The creation and annihilation operators are the coefficients in a modal expansion of the E and B fields. Clearly I agree with you that the observable values of these operators have a very direct interpretation and meaning corresponding to the classical quantities they replace. Much in the same way as the eigenvalues of position and momentum operators for a particle. Why do you rule out the "Born interpretation" for $\alpha$ in particular? Seems oddly selective.

13. Jul 5, 2016

### A. Neumaier

Because the Born interpretation universally assumes a self-adjoint operator to be measured. If the operator is not self-adjoint (or at least normal, which is not the case here), there are no orthogonal projectors.

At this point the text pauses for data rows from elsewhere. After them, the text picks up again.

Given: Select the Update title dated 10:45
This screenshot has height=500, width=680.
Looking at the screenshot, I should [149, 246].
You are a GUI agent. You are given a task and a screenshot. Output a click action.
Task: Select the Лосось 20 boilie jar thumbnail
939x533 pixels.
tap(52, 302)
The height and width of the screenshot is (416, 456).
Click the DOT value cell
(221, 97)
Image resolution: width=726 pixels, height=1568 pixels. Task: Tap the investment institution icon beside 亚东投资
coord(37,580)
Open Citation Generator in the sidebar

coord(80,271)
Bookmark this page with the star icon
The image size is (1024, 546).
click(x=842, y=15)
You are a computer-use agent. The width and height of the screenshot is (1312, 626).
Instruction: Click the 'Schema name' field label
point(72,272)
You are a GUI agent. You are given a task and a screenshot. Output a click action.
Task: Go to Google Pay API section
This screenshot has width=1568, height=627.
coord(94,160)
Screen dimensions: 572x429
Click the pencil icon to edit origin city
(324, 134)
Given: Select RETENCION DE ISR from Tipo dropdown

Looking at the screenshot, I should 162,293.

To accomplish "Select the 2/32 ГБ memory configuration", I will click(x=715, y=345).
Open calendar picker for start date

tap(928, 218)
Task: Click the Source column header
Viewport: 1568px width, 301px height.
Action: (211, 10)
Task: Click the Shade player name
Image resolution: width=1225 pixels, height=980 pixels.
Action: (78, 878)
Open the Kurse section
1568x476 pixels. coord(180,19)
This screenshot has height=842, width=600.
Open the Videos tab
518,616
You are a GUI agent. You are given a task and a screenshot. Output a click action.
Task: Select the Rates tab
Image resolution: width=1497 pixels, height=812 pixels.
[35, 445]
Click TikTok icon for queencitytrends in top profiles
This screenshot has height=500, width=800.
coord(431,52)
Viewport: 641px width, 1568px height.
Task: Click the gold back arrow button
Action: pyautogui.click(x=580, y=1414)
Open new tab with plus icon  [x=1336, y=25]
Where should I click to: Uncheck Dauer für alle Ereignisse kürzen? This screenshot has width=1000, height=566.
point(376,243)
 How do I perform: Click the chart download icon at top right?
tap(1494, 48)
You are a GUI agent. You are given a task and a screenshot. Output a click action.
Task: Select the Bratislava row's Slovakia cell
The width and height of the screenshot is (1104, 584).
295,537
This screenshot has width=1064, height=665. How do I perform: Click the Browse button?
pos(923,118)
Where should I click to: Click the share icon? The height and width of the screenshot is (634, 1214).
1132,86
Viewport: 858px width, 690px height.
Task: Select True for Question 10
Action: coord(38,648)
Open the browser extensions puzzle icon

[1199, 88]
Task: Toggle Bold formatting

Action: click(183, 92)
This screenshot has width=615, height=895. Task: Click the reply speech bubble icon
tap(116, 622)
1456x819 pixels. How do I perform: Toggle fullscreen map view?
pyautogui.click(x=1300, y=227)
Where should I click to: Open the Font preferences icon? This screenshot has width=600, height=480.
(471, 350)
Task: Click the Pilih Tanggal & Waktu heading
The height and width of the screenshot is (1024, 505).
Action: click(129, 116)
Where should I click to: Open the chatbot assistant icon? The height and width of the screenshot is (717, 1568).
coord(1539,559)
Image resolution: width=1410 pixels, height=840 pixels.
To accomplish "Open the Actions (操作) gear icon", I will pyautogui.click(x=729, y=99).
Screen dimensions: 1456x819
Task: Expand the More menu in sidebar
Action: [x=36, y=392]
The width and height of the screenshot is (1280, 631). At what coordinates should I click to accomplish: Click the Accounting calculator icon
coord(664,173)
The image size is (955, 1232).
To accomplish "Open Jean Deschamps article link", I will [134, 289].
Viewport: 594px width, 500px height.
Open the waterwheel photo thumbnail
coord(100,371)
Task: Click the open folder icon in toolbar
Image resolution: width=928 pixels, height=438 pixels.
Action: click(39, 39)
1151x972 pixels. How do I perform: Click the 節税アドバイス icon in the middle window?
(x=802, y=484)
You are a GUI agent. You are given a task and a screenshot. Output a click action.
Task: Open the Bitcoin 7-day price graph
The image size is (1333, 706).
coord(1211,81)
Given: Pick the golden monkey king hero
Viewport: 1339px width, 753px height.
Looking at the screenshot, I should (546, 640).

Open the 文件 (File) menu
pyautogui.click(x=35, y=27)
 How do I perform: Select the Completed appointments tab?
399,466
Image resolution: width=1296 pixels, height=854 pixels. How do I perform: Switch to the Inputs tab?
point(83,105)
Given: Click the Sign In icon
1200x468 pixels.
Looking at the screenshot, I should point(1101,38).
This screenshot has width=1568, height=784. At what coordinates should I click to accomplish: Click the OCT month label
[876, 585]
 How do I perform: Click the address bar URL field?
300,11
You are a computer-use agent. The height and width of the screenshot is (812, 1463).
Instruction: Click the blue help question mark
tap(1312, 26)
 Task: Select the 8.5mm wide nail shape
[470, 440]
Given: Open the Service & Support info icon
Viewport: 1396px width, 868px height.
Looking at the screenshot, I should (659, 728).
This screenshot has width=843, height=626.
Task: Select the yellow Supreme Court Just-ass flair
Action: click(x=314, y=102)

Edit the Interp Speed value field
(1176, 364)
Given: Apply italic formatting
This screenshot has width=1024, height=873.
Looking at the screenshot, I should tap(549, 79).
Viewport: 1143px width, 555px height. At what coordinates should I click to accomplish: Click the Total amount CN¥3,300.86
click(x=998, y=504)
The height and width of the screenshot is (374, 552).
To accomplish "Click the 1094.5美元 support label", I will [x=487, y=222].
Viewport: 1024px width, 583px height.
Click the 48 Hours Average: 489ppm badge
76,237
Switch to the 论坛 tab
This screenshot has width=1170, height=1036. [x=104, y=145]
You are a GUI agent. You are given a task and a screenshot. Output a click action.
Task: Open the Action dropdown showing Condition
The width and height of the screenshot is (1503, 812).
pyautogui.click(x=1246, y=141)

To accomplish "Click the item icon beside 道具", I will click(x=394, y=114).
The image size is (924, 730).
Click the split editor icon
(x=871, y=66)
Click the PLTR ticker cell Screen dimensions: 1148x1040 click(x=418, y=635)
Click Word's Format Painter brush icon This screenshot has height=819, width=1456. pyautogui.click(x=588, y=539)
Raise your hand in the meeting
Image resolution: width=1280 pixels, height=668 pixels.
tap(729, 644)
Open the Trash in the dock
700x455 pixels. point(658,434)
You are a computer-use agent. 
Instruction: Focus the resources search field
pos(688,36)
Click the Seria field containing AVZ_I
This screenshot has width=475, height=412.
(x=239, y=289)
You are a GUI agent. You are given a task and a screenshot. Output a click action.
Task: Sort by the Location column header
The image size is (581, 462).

The case of coherent states is very special as there is a replacement for it - since they form an overcomplete set with a nice analytic resolution of unity. A correct description of the measurement of analytic signals requires POVMs rather than orthogonal projectors.

14. Jul 5, 2016

### A. Neumaier

Indeed, and the coherent states are in this case eigenstates of the annihilation operator $a=q+ip$ (up to a constant factor) with eigenvalue $\alpha = q+ip$. This shows that measuring $\alpha$ is a joint measurement of $q$ and $p$, which is not possible with arbitrary accuracy. This shows that one cannot have Born measurements, but only POVM measurements.

15. Jul 5, 2016

### Paul Colby

Agreed. Measurement in quantum optics always proceeds via some form of photon counting as the ultimate measured quantity. This is true even in heterodyne detection systems.

16. Jul 5, 2016

### Ilja

And a POVM measurement can be interpreted as a Born measurement of a greater system.

Add a test particle in a harmonic oscillator ground state, described by operators $p_0,q_0$, and measure for the two-particle system $q-q_0$ and $p+p_0$. They commute, thus, can be measured together. The ground state of the test particle describes, informally, the error of the measurement.

17. Jul 5, 2016

### A. Neumaier

But only of a fictitious larger system. This is not how one actually measures systems described by a POVM.

18. Jul 5, 2016

### Ilja

Of course, in real measurments much more than a single test particle is involved, one needs large, macroscopic measurement devices.